Setting Up Hadoop 2.7.1 on Windows and Managing HDFS Storage

Hadoop Installation on Windows

This guide covers the complete process of deploying Hadoop 2.7.1 on a Windows system, configuring HDFS, and performing file operations.

Prerequisites

Windows operating system
JDK 8 or compatible Java version installed
Hadoop 2.7.1 binary distribution from Apache archives
Windows-specific Hadoop binaries (hadooponwindows-master)

Installation Steps

1. Download and Extract Hadoop

Obtain Hadoop 2.7.1 from the Apache archive:

https://archive.apache.org/dist/hadoop/common/hadoop-2.7.1/

Extract the archive to a desired location, such as D:\home\hadoop\hadoop-2.7.1.

2. Apply Windows Compatibility Files

The official Hadoop distribution lacks Windows support binaries.
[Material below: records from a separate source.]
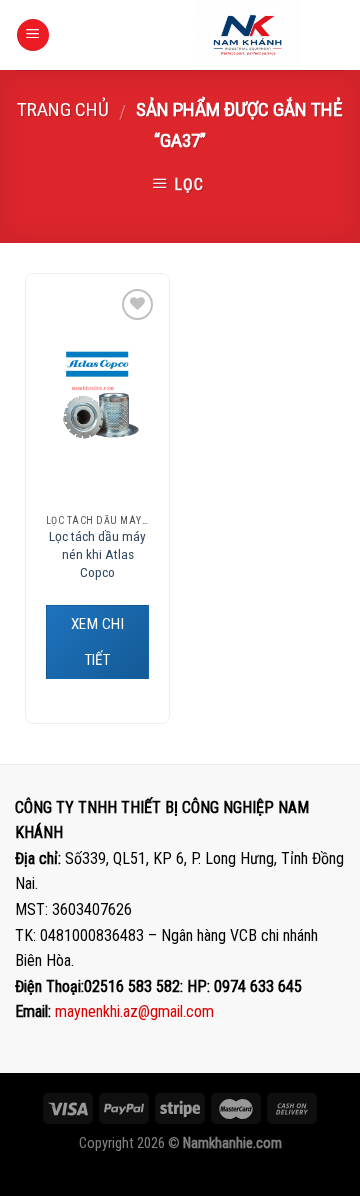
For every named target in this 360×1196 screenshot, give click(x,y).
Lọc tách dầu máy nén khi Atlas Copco (97, 553)
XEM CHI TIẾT (97, 642)
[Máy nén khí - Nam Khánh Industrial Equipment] (247, 35)
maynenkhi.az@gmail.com (134, 1011)
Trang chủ (63, 109)
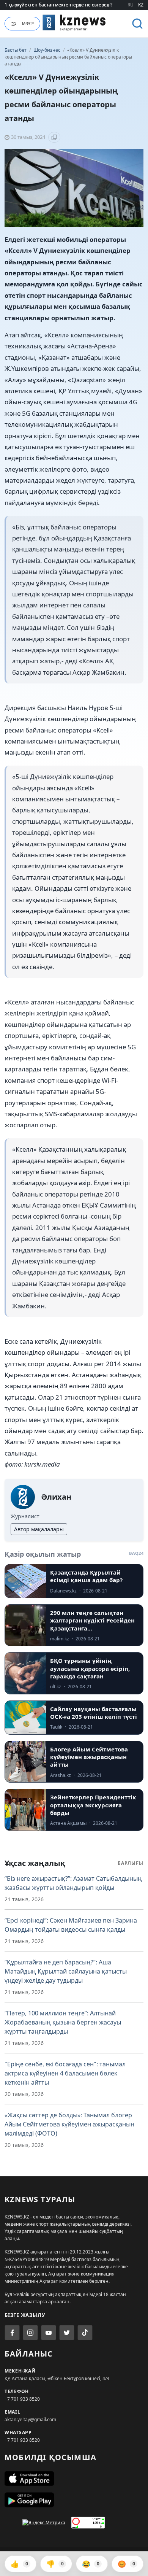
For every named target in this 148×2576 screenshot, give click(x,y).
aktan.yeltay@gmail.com (30, 2419)
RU (131, 5)
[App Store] (74, 2478)
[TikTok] (85, 2332)
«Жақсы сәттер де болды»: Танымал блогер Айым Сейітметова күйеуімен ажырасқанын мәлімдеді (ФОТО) (69, 2124)
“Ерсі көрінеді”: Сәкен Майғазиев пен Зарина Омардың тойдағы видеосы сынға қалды (71, 1925)
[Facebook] (12, 2332)
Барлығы (130, 1863)
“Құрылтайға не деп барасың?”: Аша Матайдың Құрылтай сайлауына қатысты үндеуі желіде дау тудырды (66, 1971)
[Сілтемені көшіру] (54, 137)
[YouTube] (48, 2332)
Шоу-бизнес (47, 50)
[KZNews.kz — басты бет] (74, 22)
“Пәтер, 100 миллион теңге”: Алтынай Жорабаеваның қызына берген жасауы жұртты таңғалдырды (63, 2022)
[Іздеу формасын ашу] (137, 23)
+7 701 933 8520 (22, 2399)
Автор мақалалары (39, 1529)
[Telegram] (66, 2332)
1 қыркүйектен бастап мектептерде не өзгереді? (58, 5)
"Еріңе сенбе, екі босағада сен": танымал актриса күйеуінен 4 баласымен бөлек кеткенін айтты (65, 2073)
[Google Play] (74, 2500)
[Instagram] (30, 2332)
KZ (140, 5)
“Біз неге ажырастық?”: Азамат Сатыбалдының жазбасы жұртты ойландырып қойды (73, 1883)
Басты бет (16, 50)
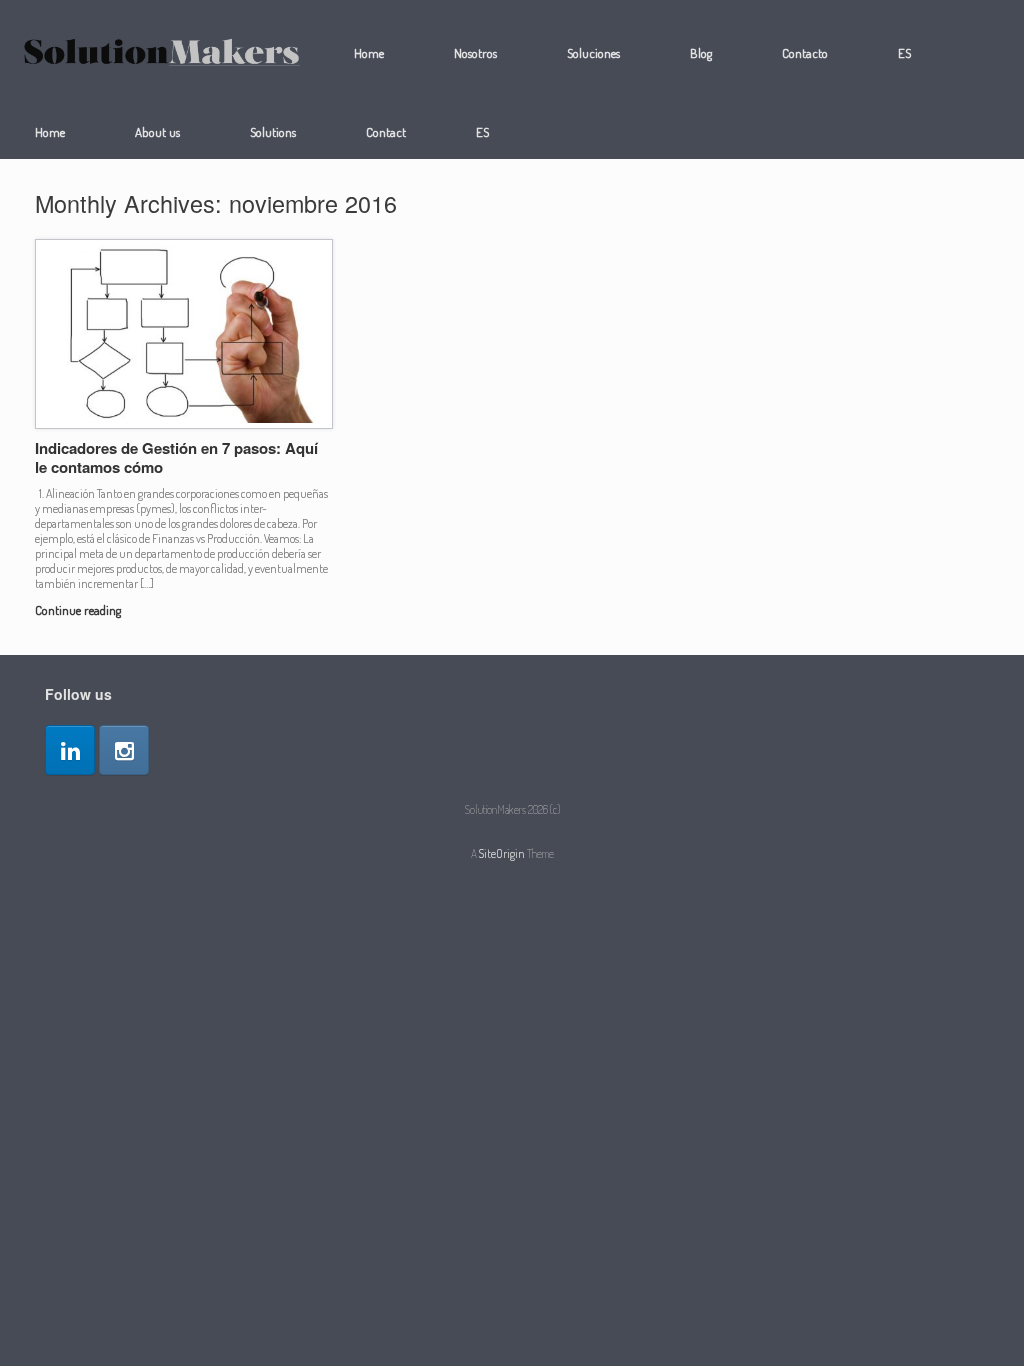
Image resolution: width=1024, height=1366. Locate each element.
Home (369, 53)
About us (157, 132)
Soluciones (593, 53)
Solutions (273, 132)
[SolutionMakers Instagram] (124, 750)
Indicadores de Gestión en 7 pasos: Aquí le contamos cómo (176, 458)
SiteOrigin (502, 853)
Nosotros (475, 53)
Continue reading (79, 610)
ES (904, 53)
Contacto (805, 53)
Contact (386, 132)
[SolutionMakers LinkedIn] (70, 750)
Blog (701, 53)
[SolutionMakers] (162, 53)
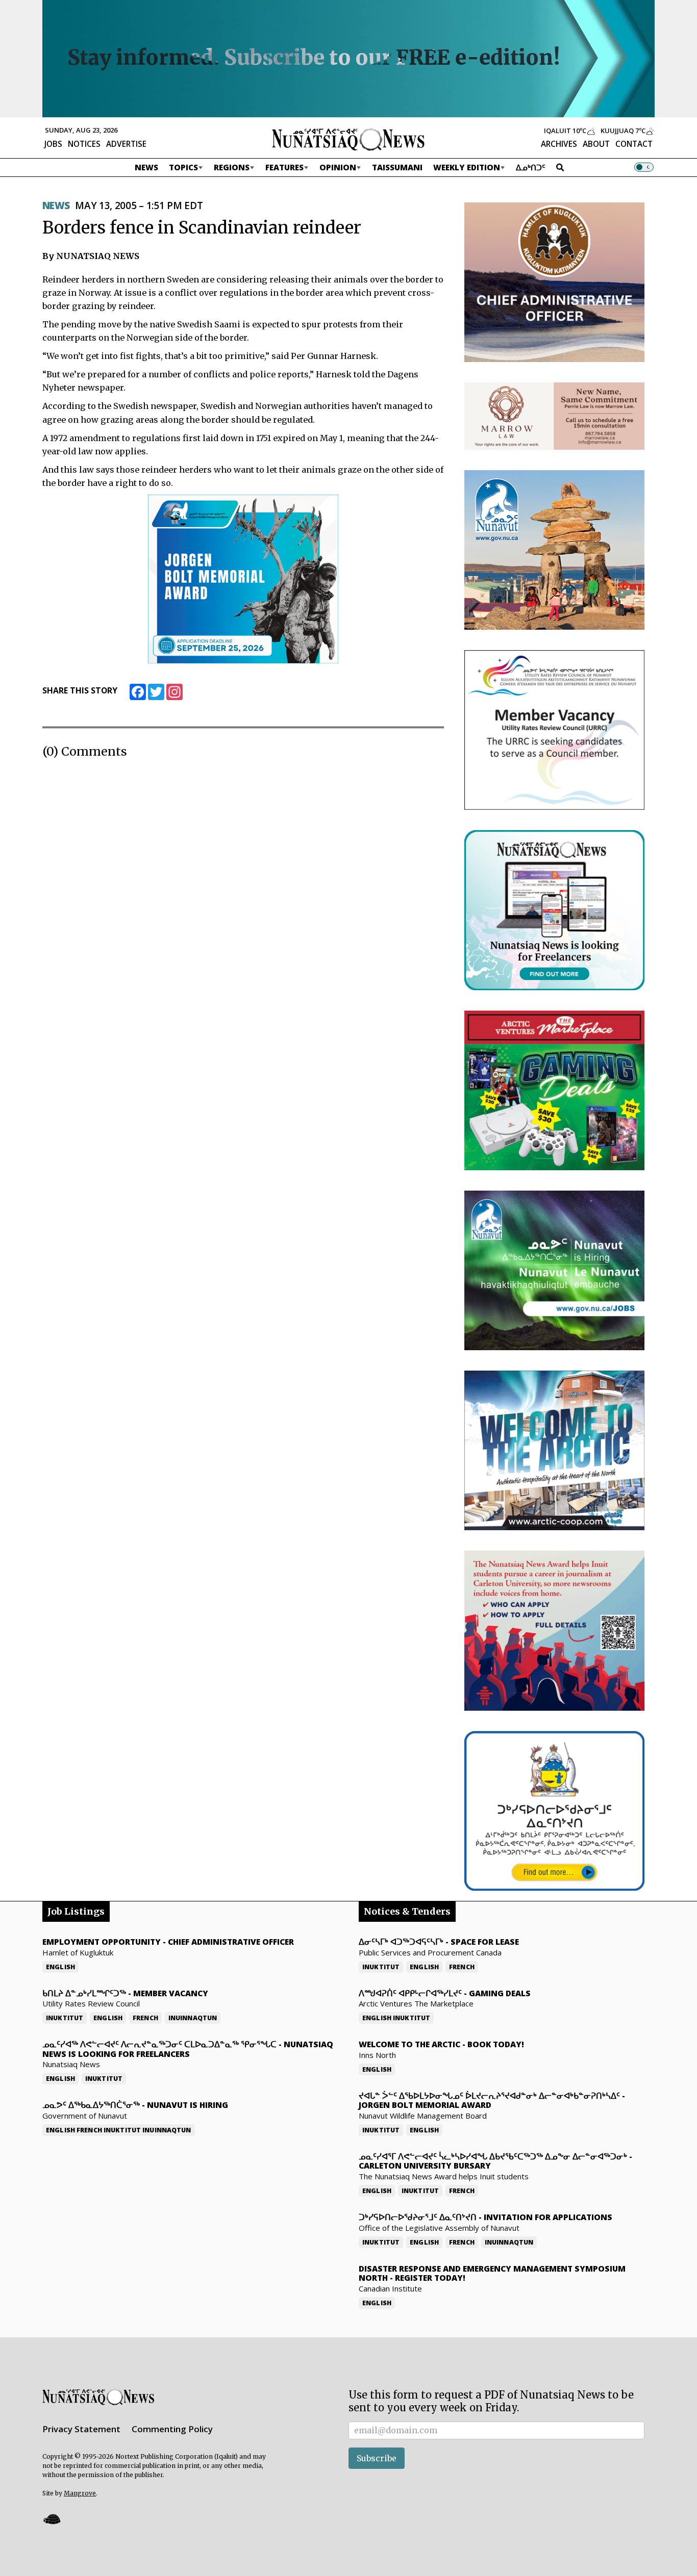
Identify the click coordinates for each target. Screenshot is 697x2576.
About (596, 144)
Download the Windows-compatible package and extract its contents:

Replace the bin directory in the Hadoop installation with the Windows version
Replace the etc directory similarly

3. Configure Environment Variables

Set the following system environment variables:

Variable	Value
JAVA_HOME	JDK installation path (e.g., C:\Program Files\Java\jdk1.8.0_xxx)
HADOOP_HOME	D:\home\hadoop\hadoop-2.7.1
PATH	Add %HADOOP_HOME%\bin and %HADOOP_HOME%\sbin

Configuration Files

All configuration file are located in HADOOP_HOME\etc\hadoop.

4. Configure core-site.xml

This file defines core Hadoop settings:

<configuration>
    <property>
        <name>fs.default.name</name>
        <value>hdfs://localhost:9000</value>
    </property>
</configuration>

5. Configure hdfs-site.xml

Before editing, create the necessary directory structure:

HADOOP_HOME\
  └── data\
        ├── namenode\
        └── datanode\

Add the following configuration:

<configuration>
    <property>
        <name>dfs.replication</name>
        <value>1</value>
    </property>
    <property>
        <name>dfs.namenode.name.dir</name>
        <value>/D:/home/hadoop/hadoop-2.7.1/data/namenode</value>
    </property>
    <property>
        <name>dfs.datanode.data.dir</name>
        <value>/D:/home/hadoop/hadoop-2.7.1/data/datanode</value>
    </property>
</configuration>

Important: Ensure forward slashes and leading / are used in path definitions.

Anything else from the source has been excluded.